Anthropologist Richard Nelson; John Passacantando, executive director of
Greenpeace USA; Carl Pope, executive director of the Sierra Club; Laurie David, trustee of the Natural Resources Defense Council and cofounder of The Detroit Project; Julia Butterfly Hill, founder of the Circle of Life and two-year redwood tree sitter-protester; David Orr, Chair of the environmental studies program at Oberlin College and author; Martha Marks, founder and president of REP America, the national grassroots organization of Republicans for Environmental Protection; Alison Deming, author and associate professor in creative writing at the University of Arizona; Christina Wong, recent winner of the 2004 Brower Award for young environmentalists and University of California-Berkeley conservation and resources studies major; Peggy Shepard, cofounder and executive director of WE ACT For Environmental Justice (West Harlem Environmental Action); Paul Hawken, environmentalist, entrepreneur, journalist, and best-selling author, founder and director of the Natural Capital Institute; and, Scott Sanders, the author of numerous books, including The Invisible Company, Writing From the Center, and Staying Put, all urge everyone to organize and speak up, when no forests are left behind, when the air and waterways are choked, when human and labor rights are violated, when power is exercised and responsibility ignored. Speak up not only as individuals, but also as institutions (Grist 2004).

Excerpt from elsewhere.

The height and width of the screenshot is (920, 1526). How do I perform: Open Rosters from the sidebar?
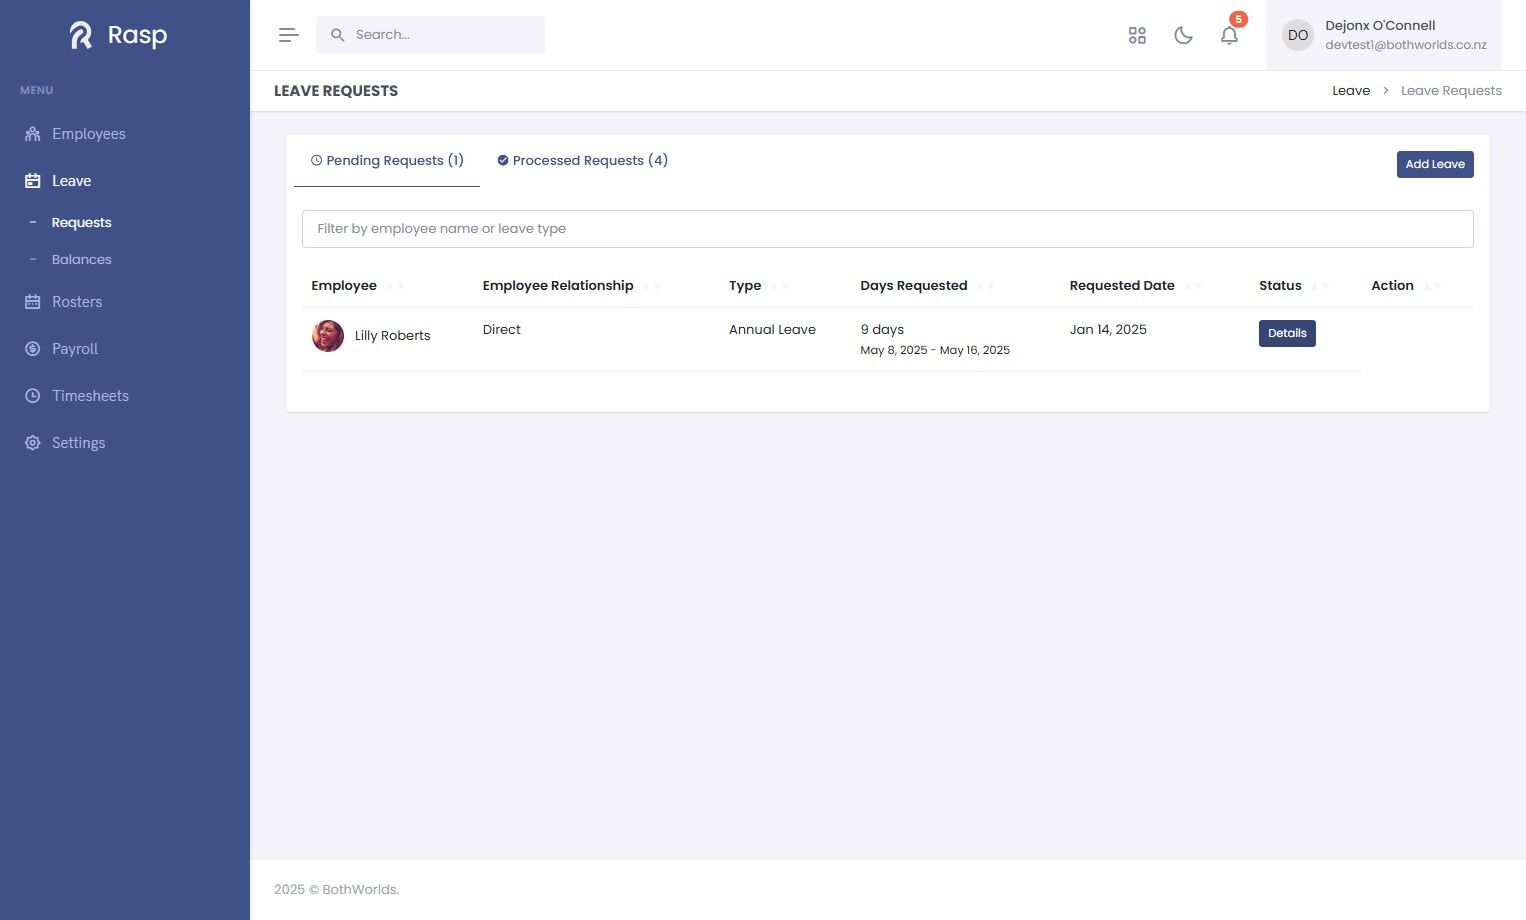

Thus, progressives will need to act. They say that every generation has to suffer from war or economic dislocation and must rebuild from the destruction. However, many will need assistance, even those one disagrees with. Progressive convictions must be put into action. If the deficit and economy further worsen, protected areas cleared for exploitation, disasters occur because of environmental degradation, minority, women, and immigrant labor continue to be exploited, more lose health coverage, more suffer from preventable illnesses, more casualties in Iraq occur, and the problems of the nation become systemic; civil society must be robust enough to not only push for meaningful change, but also support those sectors and persons adversely affected. As a Chilean anthropology graduate student asked, how will Americans respond when society's contradictions demand resolutioin?

Sometimes it is in engaging those that are the weakest, as well as those we differ with that meaningful change can be achieved. I know it is possible when I look into the eyes of a dear friend, a still active 75-year old Filipino Jesuit priest who became a 50-year missionary to Japan right after World War II.